给定文本:
算法随想录第四天打卡|24. 两两交换链表中的节点,19.删除链表的倒数第N个节点,面试题 02.07. 链表相交 ,142.环形链表II

发布于:2024-05-11 ⋅ 阅读:(138) ⋅ 点赞:(0)

24. 两两交换链表中的节点

用虚拟头结点,这样会方便很多。 

本题链表操作就比较复杂了,建议大家先看视频,视频里我讲解了注意事项,为什么需要temp保存临时节点。

题目链接/文章讲解/视频讲解: 代码随想录

Python

# Definition for singly-linked list.
# class ListNode:
#     def __init__(self, val=0, next=None):
#         self.val = val
#         self.next = next
class Solution:
    def swapPairs(self, head: Optional[ListNode]) -> Optional[ListNode]:
        if not head or not head.next:
            return head
        dummy_head=ListNode(next=head)
        current=dummy_head
        while current.next and current.next.next:
            temp=current.next
            temp1=current.next.next.next
            current.next=temp.next
            temp.next.next=temp
            temp.next=temp1
            current=current.next.next
        return dummy_head.next

C++

/**
 * Definition for singly-linked list.

所给数据:

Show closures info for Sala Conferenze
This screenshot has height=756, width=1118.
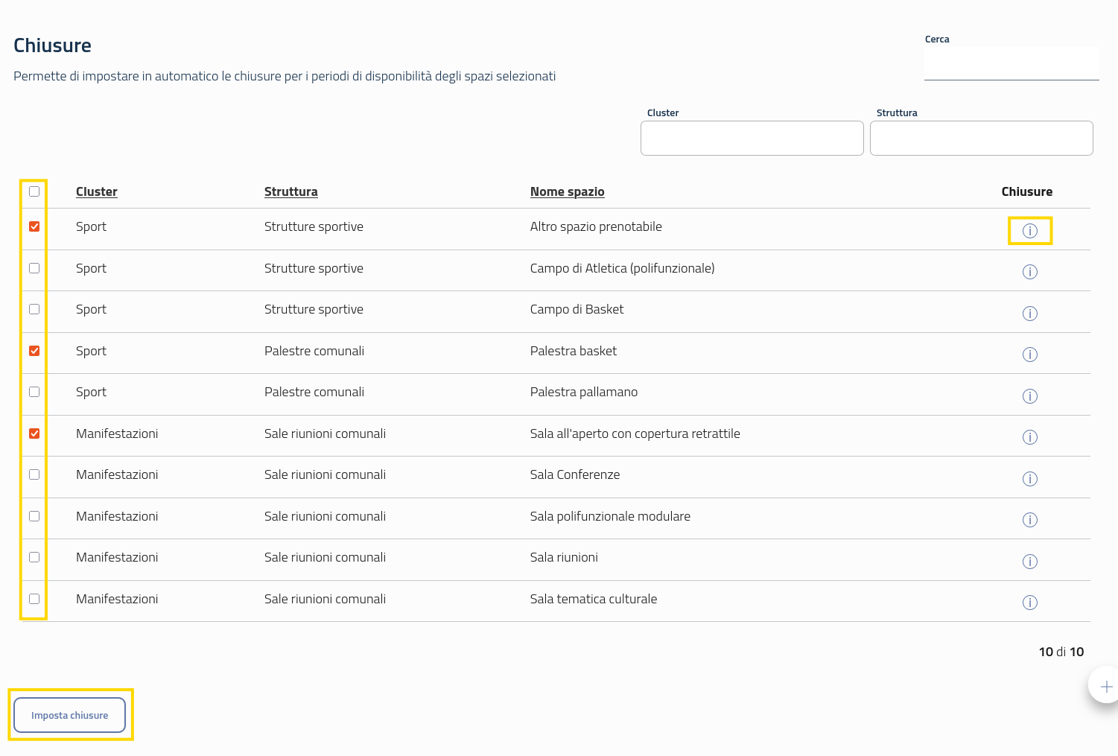coord(1029,479)
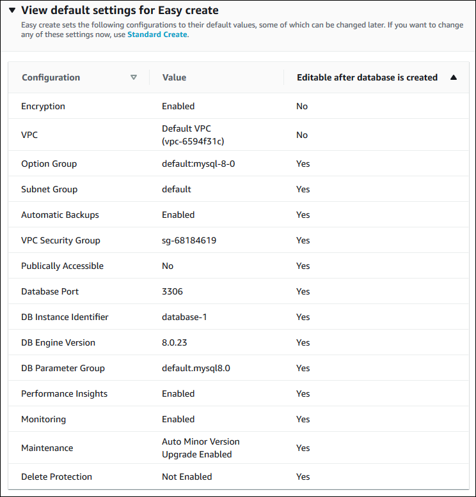The width and height of the screenshot is (476, 497).
Task: Click the Value column header
Action: tap(174, 77)
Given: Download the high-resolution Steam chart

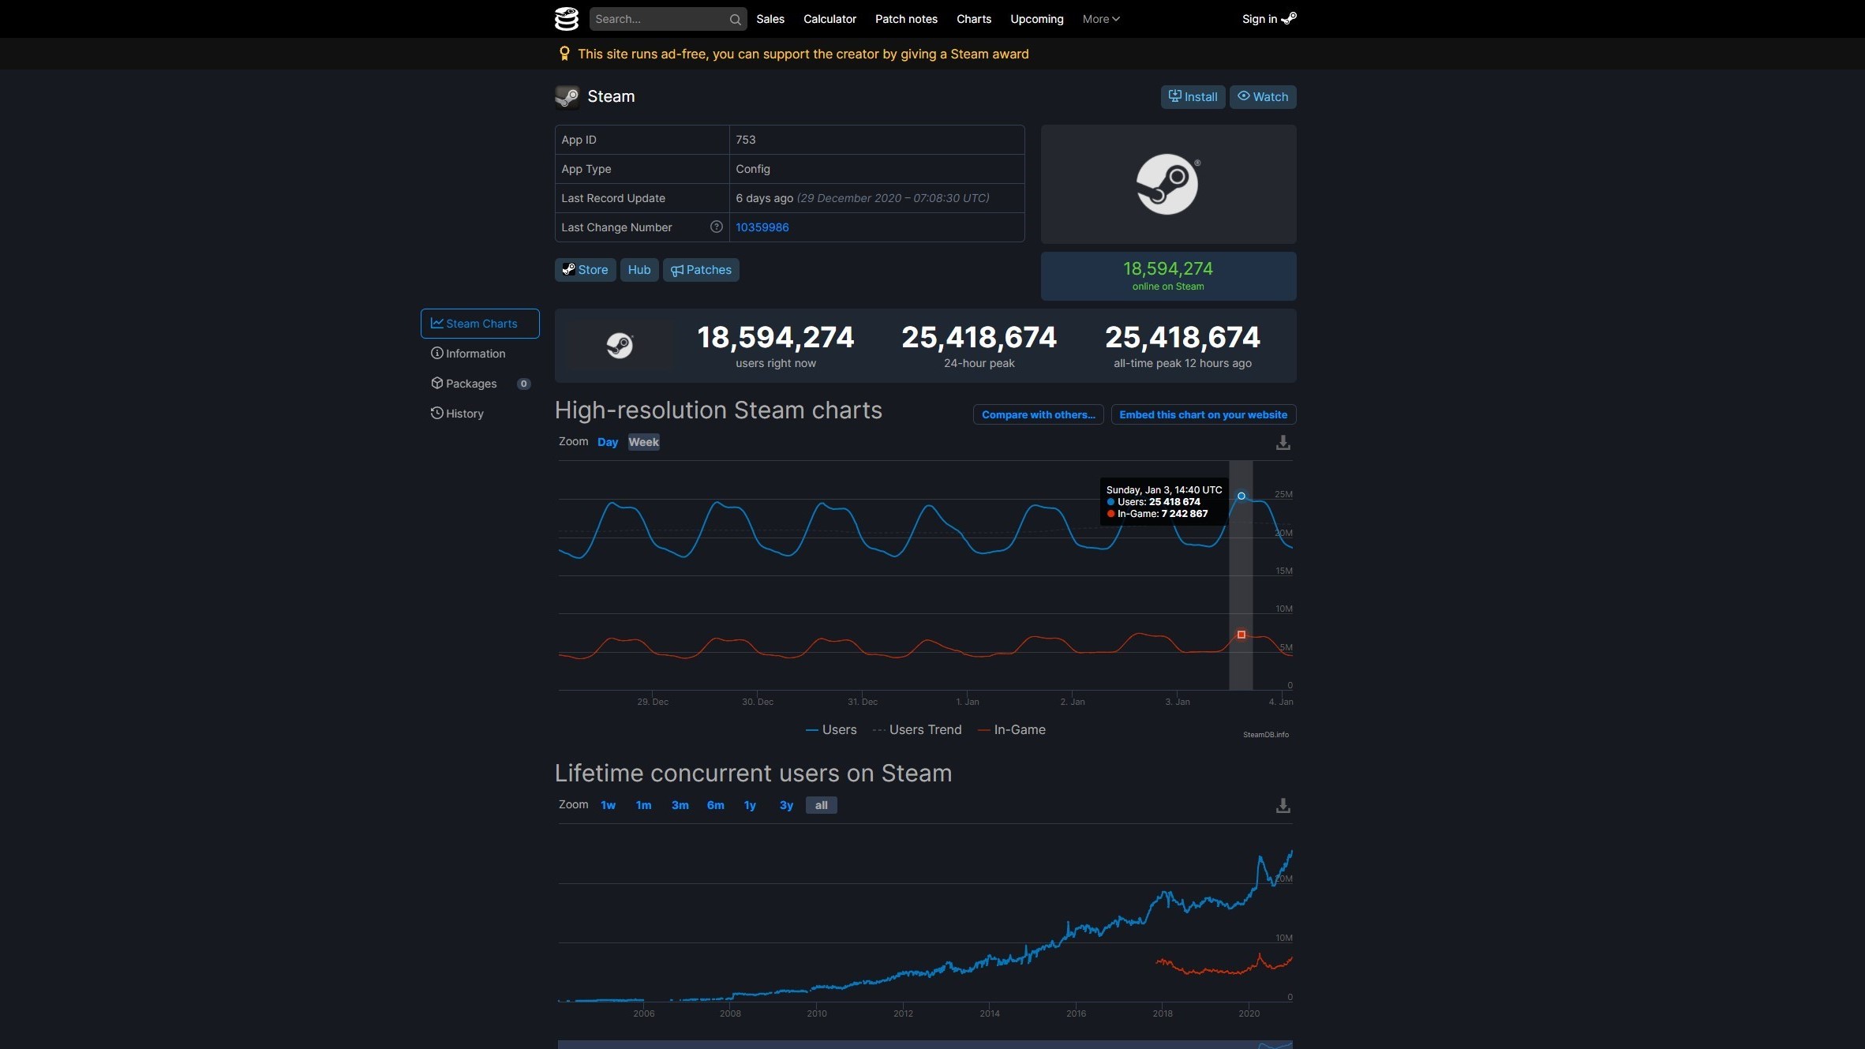Looking at the screenshot, I should point(1282,442).
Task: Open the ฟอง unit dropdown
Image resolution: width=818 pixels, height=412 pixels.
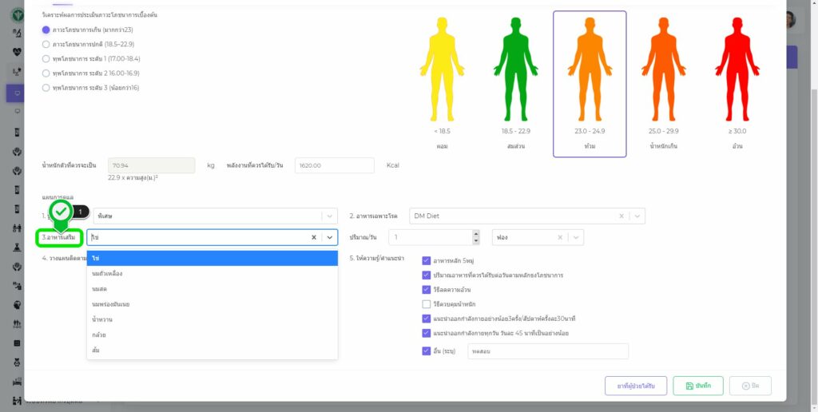Action: 575,237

待办任务:
a - 请把给定文本中以“本题链表操作就比较复杂了”开头的那一段改写成简短的要点列表，并保留其主要信息。
b - 根据给定文本回答下面三个问题，每个答案占一行，并按(i)、(ii)、(iii)标号。
(i) 文章的发布日期是哪一天？
(ii) 对于“24. 两两交换链表中的节点”，文中建议用什么来让操作方便很多？
(iii) Python代码中while循环的继续条件是什么？
完成任务时用不到上面的各行。

答案列表:
a -
- 本题的链表操作比较复杂。
- 建议先看视频。
- 视频讲解了注意事项，以及为什么需要用temp保存临时节点。

b -
(i) 2024-05-11
(ii) 虚拟头结点
(iii) current.next and current.next.next